(SET TASKS)
1. Decide whether each statement below agrees with the Django upgrade discussion. Answer yes or no for each and quote the exact words that settle it. (a) One commenter says upgrading Django for a startup of about 25KLOC takes around 2 to 4 hours on average. (b) One commenter found the {% ssi (file) %} tag after only a few minutes of searching. (c) One commenter names 1.9 as possibly the last Django release that was at all complicated to upgrade to.
2. Repeat the part of the Django upgrade discussion starting with "I find Django" and going on through "a standard tag!".

(SELECTED PASSAGE)
## begin
This seems like exactly the way that deprecations should be handled. Are you suggesting they should maintain backwards compatibility for much longer? They already have a pretty long deprecation policy.

orf|5 years ago

Can you elaborate on some of the things you've been frustrated with?

I find Django has a pretty solid deprecation policy, with the goal being that if you have no deprecation warnings then upgrading is simple. Third party dependencies do get in the way of that sometimes though.

djaychela|5 years ago

I'm only a beginner with Django, but I tend to agree to a point - reason being is that I've found old code that I want to use (github, etc.), but it targets Django 1.x (later versions, say 1.10), and will use a load of stuff which is now removed. The issue I've had is that the documentation seems to be difficult to find these removed elements - such as last week, looking for the {% ssi (file) %} tag, which it took me the best part of an hour searching to find out which version it came from - and indeed that it was a standard tag!

A lot of the imports seem to move around (which is easy to fix, once you know where they now are), and some things have just vanished.

I know documentation is a nightmare to produce, but there must be a way to automatically produce it for either import relocations or deprecations so you can find things like this easily?

Alex3917|5 years ago

For me, upgrading Django for a series-A sized startup (e.g. 25KLOC) takes maybe 2 - 4 hours on average, assuming there is good integration test coverage. What parts of the upgrade process are you finding take a long time?

I feel like the last Django release that was at all complicated to upgrade to was maybe 1.9, in terms of getting the test cases to run properly in parallel if they hadn't been properly isolated. And even that was more of a Python3-like situation, where it really only exposed things that people had done incorrectly previously.

neurostimulant|5 years ago

Compared to how fast things move in frontend world, Django feel like ultra stable to me. Upgrading an old django project to the latest version typically doesn't affect any fundamental things. Maybe some classes has been moved into contrib or spin off as non-core packages, or some methods has been removed and replaced with another methods, but never fundamental changes that requires you to rewrite majority of your code.

konschubert|5 years ago

Slightly OT:

How does HN feel about the recent craze to make web python asynchronous?

To me, the performance gains are dubious in many cases and the complexity overhead of handling cooperative multitasking just seems like a step back for a language like python.
## end
(DATASET ROWS)
## begin
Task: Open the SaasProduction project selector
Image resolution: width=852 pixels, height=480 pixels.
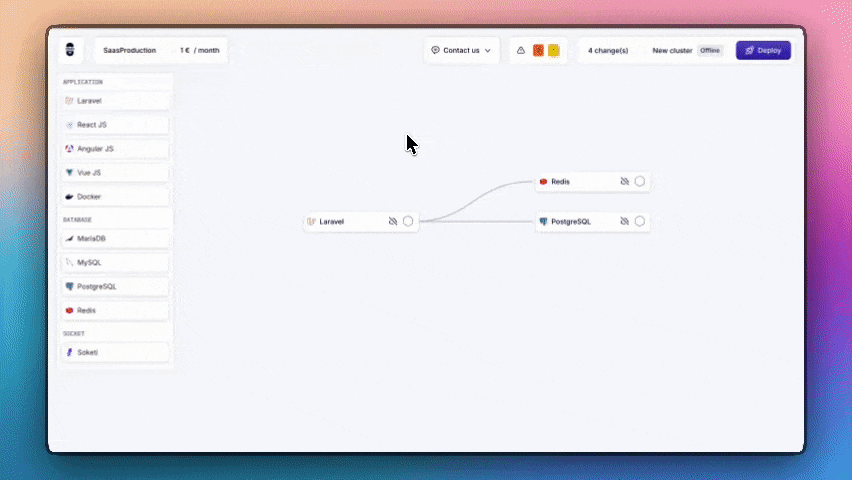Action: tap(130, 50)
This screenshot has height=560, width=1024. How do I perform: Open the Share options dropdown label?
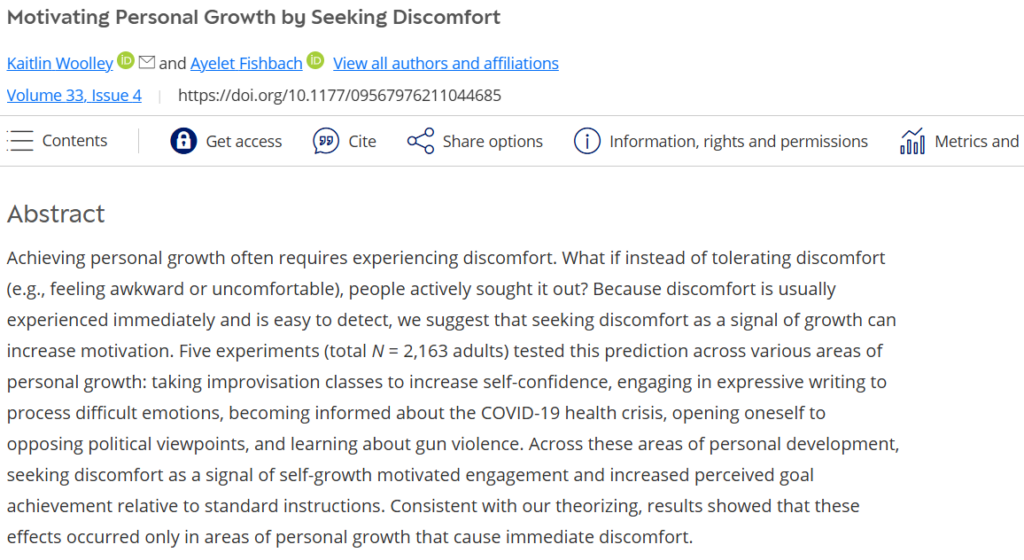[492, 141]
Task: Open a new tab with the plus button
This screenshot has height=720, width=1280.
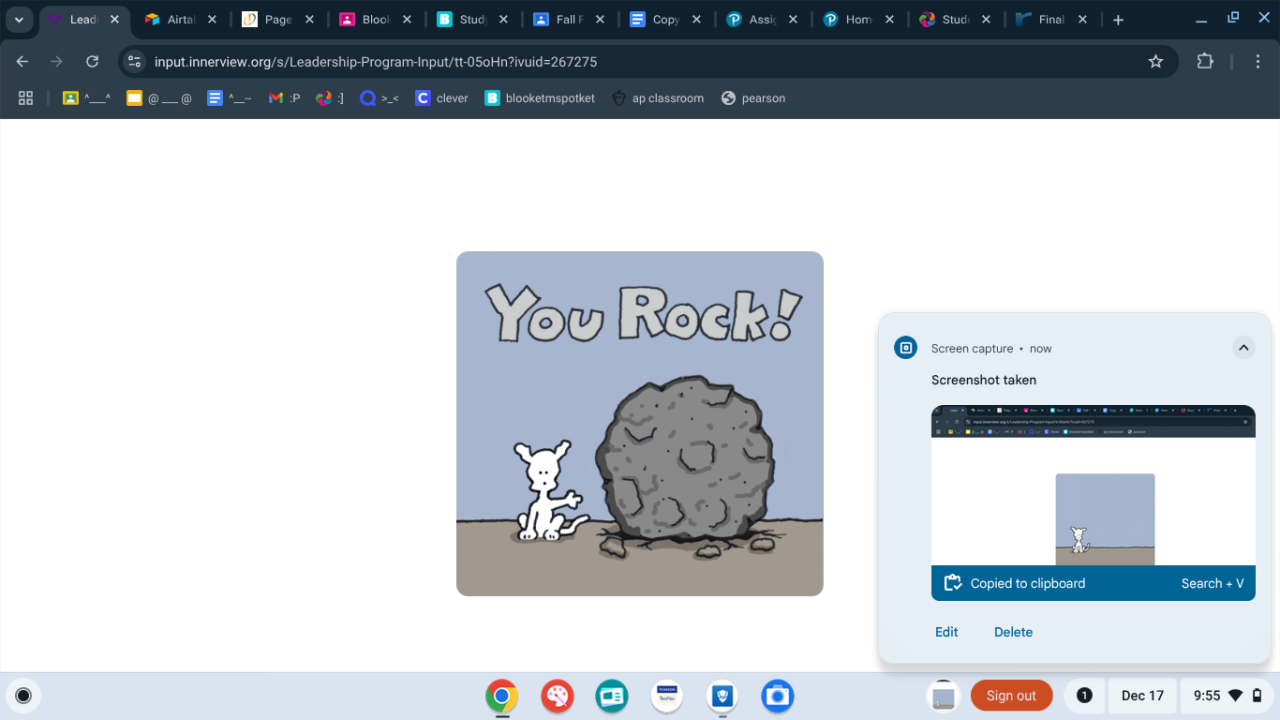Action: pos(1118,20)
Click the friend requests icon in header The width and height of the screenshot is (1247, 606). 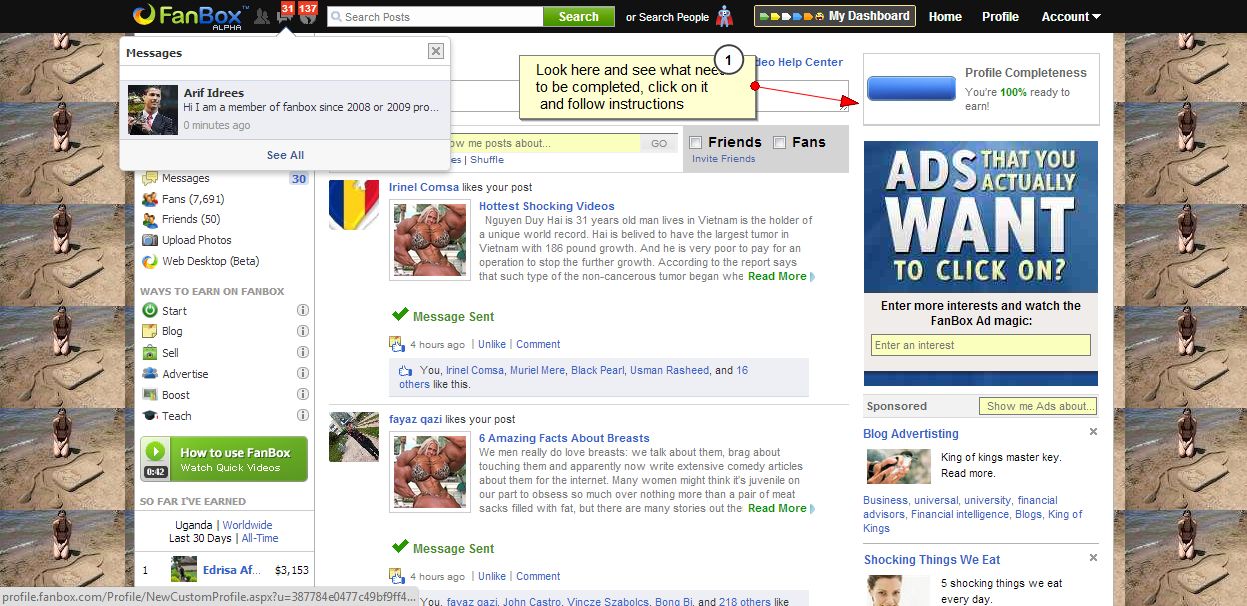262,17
## end
(SOLVED PROBLEMS)
1.
(a) Yes: "takes maybe 2 - 4 hours on average"
(b) No: "it took me the best part of an hour searching"
(c) Yes: "the last Django release that was at all complicated to upgrade to was maybe 1.9"

2.
I find Django has a pretty solid deprecation policy, with the goal being that if you have no deprecation warnings then upgrading is simple. Third party dependencies do get in the way of that sometimes though.

djaychela|5 years ago

I'm only a beginner with Django, but I tend to agree to a point - reason being is that I've found old code that I want to use (github, etc.), but it targets Django 1.x (later versions, say 1.10), and will use a load of stuff which is now removed. The issue I've had is that the documentation seems to be difficult to find these removed elements - such as last week, looking for the {% ssi (file) %} tag, which it took me the best part of an hour searching to find out which version it came from - and indeed that it was a standard tag!